Scale that scenario to a much larger vessel, such as a civilian supertanker weighing tens of thousands of tons, and the threat to a Ford-class carrier becomes sobering. The explosive force, combined with the sheer kinetic energy of a ship displacing upwards of 50,000 tons ramming at full speed, could produce a blast rivaling that of a small tactical nuke. It would not only tear through bulkheads and decks but also trigger secondary explosions within the carrier, endangering its reactors, munitions storage, and aircraft fuel lines.

Wreckage of USS Cole showing damage from 2000 terrorist attack

Conclusion: Technically Feasible, Strategically Catastrophic

While the sinking of a U.S. aircraft carrier remains a rare and extreme event, it is not outside the realm of possibility.
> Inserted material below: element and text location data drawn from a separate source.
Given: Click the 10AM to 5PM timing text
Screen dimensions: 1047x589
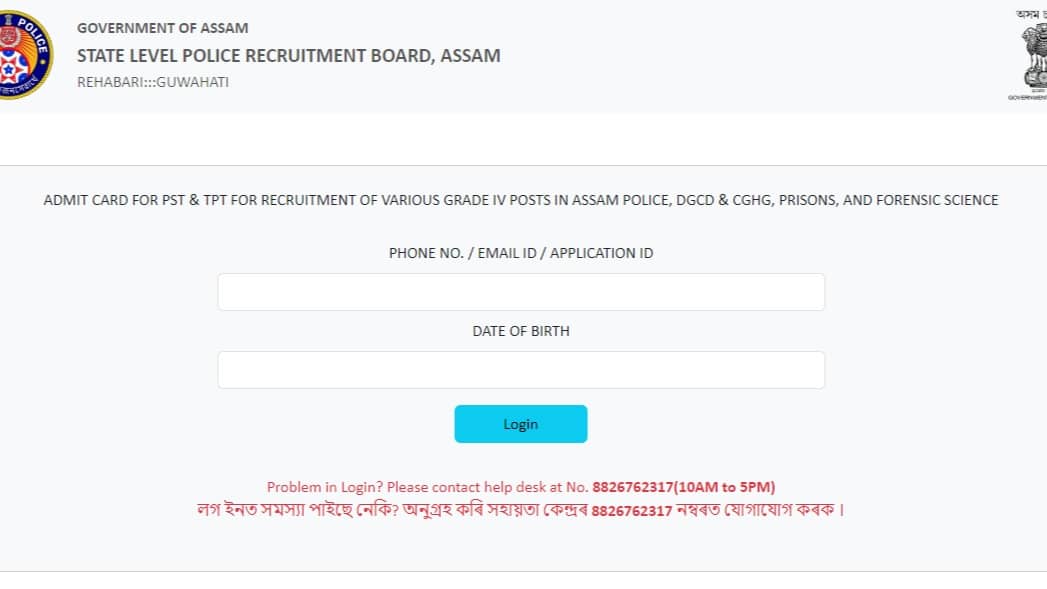Looking at the screenshot, I should [x=726, y=487].
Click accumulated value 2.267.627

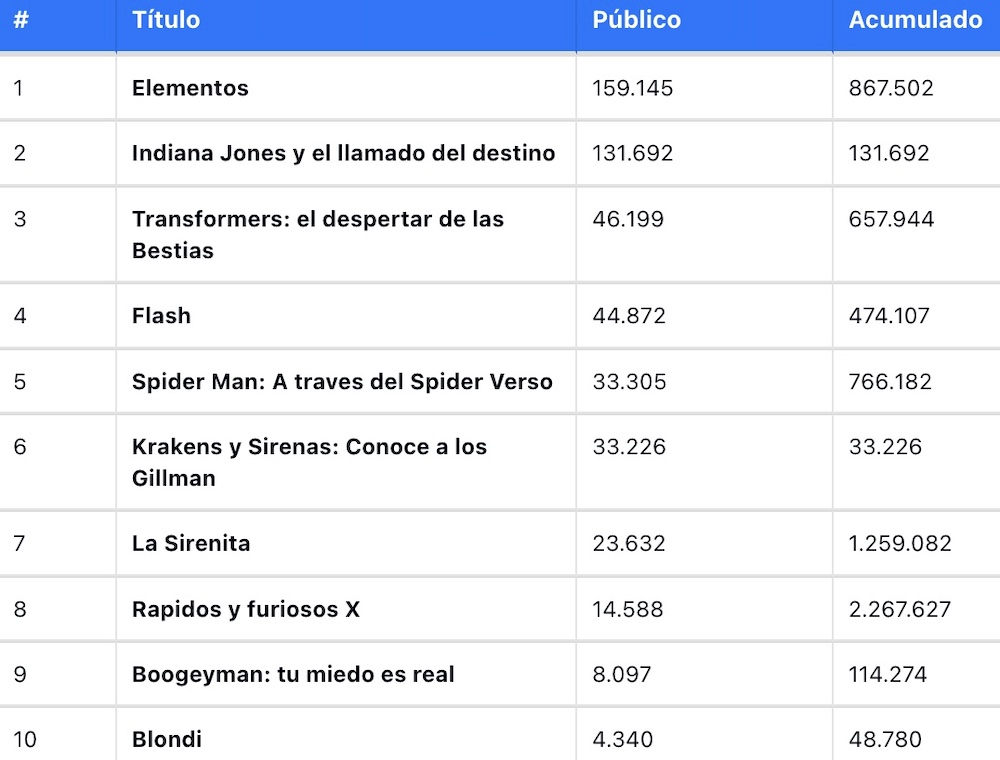[899, 609]
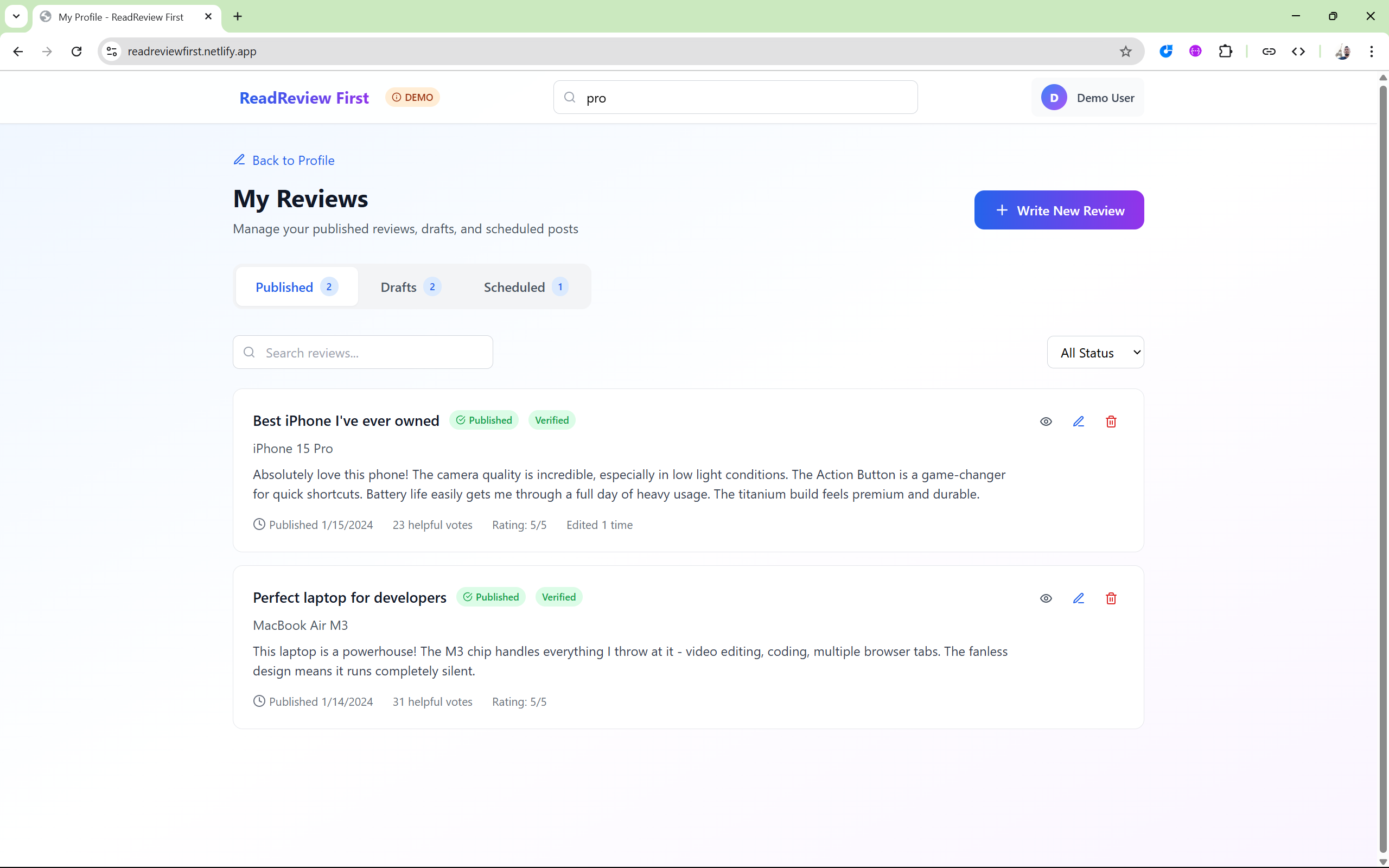Open the All Status dropdown
The width and height of the screenshot is (1389, 868).
point(1094,353)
From cutting-edge hypersonic missiles to swarming kamikaze drones, from torpedo strikes beneath the keel to the brute force of nuclear weapons and explosive-laden ships, multiple technologies offer theoretical pathways to accomplish this military feat. Each scenario assumes a breakdown in the formidable defensive layers that surround a carrier, but if that occurs, the consequences could be devastating not only to the ship itself but also to global stability.

The possibility remains remote, but it is real—and in the ever-evolving landscape of warfare, even giants must guard against the smallest threats.